• **Selected excerpt**
--

Ok BB. Just had impression that you had option to keep it as it is and shoot it- as long as its safe and properly working rifle. English is not my strongest language, something tends always to get lost..

Don't know about GB, but law here basically is that in some cases it doesn't have to be proofed unless you're not selling it. Kinda presumed that you don't like to put more effort (=money) in it unless it's necessary, thats all. Naturally proof houses do not take excuses. Here problem could be solved by registering rifle as wildcat- as long as it is safe and passes 30% overpressure test. "7.62 BasraBoy" would look cool engraved on barrel huh?

Buckets full of bolts here, but they are restricted firearm parts nowadays..
 
Re: Finnish M39-SOV Project begins....

MJ, JL - thanks for the further comments and support.

JL - yes, you are right. Under UK law I could keep the rifle as is and shoot it without re-proofing. If I ever wanted to sell it however (either with or without the conversion to -SOV spec) it would need to be re-proofed before selling....so not resolving it now is simply putting off the problem to another day.

--

• **Problem a**
In the block of entries below, output the lines starting at the one containing "This screenshot has width=720, height=619." and ending at the one containing "tap(119, 211)" as a JSON list of strings, with one string per line and blank lines omitted.

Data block
--

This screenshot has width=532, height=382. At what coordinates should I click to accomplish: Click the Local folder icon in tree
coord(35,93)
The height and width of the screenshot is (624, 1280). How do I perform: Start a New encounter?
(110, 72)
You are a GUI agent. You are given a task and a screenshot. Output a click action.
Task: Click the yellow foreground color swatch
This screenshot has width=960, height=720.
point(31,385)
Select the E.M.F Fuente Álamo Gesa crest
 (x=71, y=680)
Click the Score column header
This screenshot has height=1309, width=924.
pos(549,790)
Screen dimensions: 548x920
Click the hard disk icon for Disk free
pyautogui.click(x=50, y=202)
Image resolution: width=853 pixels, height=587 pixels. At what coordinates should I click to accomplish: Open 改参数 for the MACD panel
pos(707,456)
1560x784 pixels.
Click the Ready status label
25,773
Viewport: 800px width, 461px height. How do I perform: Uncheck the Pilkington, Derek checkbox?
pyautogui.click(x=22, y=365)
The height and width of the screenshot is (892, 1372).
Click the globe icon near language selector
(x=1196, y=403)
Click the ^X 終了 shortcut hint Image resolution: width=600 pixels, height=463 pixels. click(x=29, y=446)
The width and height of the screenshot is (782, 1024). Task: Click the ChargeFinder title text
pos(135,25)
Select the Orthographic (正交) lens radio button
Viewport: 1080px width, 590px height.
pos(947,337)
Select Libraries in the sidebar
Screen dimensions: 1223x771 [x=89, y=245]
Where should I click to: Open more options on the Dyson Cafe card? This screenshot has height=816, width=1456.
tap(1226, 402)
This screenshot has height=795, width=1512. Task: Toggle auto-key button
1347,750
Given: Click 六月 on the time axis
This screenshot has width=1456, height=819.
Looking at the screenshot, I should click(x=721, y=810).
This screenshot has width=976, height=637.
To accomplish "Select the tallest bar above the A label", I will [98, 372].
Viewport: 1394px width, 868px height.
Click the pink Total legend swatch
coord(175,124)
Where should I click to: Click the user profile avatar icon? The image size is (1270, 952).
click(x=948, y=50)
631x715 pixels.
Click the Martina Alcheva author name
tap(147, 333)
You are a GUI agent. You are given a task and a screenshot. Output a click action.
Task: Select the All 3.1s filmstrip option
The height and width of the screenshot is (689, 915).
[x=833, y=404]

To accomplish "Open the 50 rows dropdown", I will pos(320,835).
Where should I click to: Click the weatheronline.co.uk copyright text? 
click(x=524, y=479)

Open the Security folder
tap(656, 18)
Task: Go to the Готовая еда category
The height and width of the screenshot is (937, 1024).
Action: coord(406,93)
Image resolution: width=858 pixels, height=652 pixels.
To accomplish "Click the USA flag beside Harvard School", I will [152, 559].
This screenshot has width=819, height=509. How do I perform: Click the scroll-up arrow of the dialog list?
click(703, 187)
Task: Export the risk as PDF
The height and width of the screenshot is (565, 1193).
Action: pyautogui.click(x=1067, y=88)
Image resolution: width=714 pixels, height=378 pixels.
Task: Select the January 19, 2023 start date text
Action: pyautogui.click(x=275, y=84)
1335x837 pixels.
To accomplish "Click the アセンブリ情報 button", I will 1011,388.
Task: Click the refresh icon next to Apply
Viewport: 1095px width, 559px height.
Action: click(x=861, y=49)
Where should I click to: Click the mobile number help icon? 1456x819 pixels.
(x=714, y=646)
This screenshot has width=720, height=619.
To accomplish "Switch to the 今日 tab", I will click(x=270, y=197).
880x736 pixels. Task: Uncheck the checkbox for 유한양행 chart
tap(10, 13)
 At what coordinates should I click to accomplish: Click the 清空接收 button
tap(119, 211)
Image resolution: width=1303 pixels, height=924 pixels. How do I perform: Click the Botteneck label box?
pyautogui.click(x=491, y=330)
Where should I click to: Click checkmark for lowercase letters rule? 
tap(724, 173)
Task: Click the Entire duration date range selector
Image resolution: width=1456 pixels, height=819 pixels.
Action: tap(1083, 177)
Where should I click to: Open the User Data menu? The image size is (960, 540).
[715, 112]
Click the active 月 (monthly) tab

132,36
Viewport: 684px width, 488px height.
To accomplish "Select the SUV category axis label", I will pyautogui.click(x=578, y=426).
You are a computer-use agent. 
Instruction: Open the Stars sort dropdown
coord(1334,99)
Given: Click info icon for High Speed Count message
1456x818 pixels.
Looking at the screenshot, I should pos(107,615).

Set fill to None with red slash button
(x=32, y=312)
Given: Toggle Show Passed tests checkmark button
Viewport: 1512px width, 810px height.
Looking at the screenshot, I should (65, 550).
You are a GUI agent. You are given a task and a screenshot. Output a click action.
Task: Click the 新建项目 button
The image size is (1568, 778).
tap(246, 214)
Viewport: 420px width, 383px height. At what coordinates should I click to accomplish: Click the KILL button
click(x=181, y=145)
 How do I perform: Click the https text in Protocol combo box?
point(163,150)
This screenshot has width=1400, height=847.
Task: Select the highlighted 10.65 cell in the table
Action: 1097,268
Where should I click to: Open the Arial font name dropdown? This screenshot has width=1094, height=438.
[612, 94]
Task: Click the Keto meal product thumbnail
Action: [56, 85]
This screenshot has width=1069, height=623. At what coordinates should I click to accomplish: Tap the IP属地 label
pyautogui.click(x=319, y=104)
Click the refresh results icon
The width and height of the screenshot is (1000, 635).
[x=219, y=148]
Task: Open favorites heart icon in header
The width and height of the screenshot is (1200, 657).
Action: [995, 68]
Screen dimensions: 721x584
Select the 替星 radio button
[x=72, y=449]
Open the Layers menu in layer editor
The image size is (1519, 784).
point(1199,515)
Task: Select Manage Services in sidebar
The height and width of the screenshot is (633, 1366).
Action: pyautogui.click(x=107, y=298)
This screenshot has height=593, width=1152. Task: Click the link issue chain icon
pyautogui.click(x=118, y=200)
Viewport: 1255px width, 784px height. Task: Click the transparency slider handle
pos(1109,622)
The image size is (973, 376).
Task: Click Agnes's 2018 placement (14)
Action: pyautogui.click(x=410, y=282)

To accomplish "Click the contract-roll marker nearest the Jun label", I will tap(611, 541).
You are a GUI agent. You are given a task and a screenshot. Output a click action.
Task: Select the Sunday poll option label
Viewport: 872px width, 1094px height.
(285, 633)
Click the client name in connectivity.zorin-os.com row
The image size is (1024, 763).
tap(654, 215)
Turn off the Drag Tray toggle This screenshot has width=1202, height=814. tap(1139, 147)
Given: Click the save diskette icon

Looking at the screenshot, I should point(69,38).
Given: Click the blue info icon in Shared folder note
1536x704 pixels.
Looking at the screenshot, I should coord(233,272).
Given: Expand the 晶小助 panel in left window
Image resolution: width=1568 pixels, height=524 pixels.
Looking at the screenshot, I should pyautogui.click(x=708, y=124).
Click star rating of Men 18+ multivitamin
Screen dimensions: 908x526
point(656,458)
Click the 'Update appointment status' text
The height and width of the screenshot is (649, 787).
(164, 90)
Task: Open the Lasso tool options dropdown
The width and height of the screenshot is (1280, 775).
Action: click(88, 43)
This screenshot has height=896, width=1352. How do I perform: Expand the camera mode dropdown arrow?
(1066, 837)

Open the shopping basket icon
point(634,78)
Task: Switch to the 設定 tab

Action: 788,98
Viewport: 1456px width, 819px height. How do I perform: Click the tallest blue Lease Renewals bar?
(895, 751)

--

• **Problem b**
From the forum discussion on re-proofing a rifle, reproduce the passage starting at "Don't know about" and ending at "comments and support." word for word.

• **Result a**
[
  "This screenshot has width=720, height=619.",
  "To accomplish \"Switch to the 今日 tab\", I will click(x=270, y=197).",
  "880x736 pixels. Task: Uncheck the checkbox for 유한양행 chart",
  "tap(10, 13)",
  " At what coordinates should I click to accomplish: Click the 清空接收 button",
  "tap(119, 211)"
]

• **Result b**
Don't know about GB, but law here basically is that in some cases it doesn't have to be proofed unless you're not selling it. Kinda presumed that you don't like to put more effort (=money) in it unless it's necessary, thats all. Naturally proof houses do not take excuses. Here problem could be solved by registering rifle as wildcat- as long as it is safe and passes 30% overpressure test. "7.62 BasraBoy" would look cool engraved on barrel huh?

Buckets full of bolts here, but they are restricted firearm parts nowadays..
 
Re: Finnish M39-SOV Project begins....

MJ, JL - thanks for the further comments and support.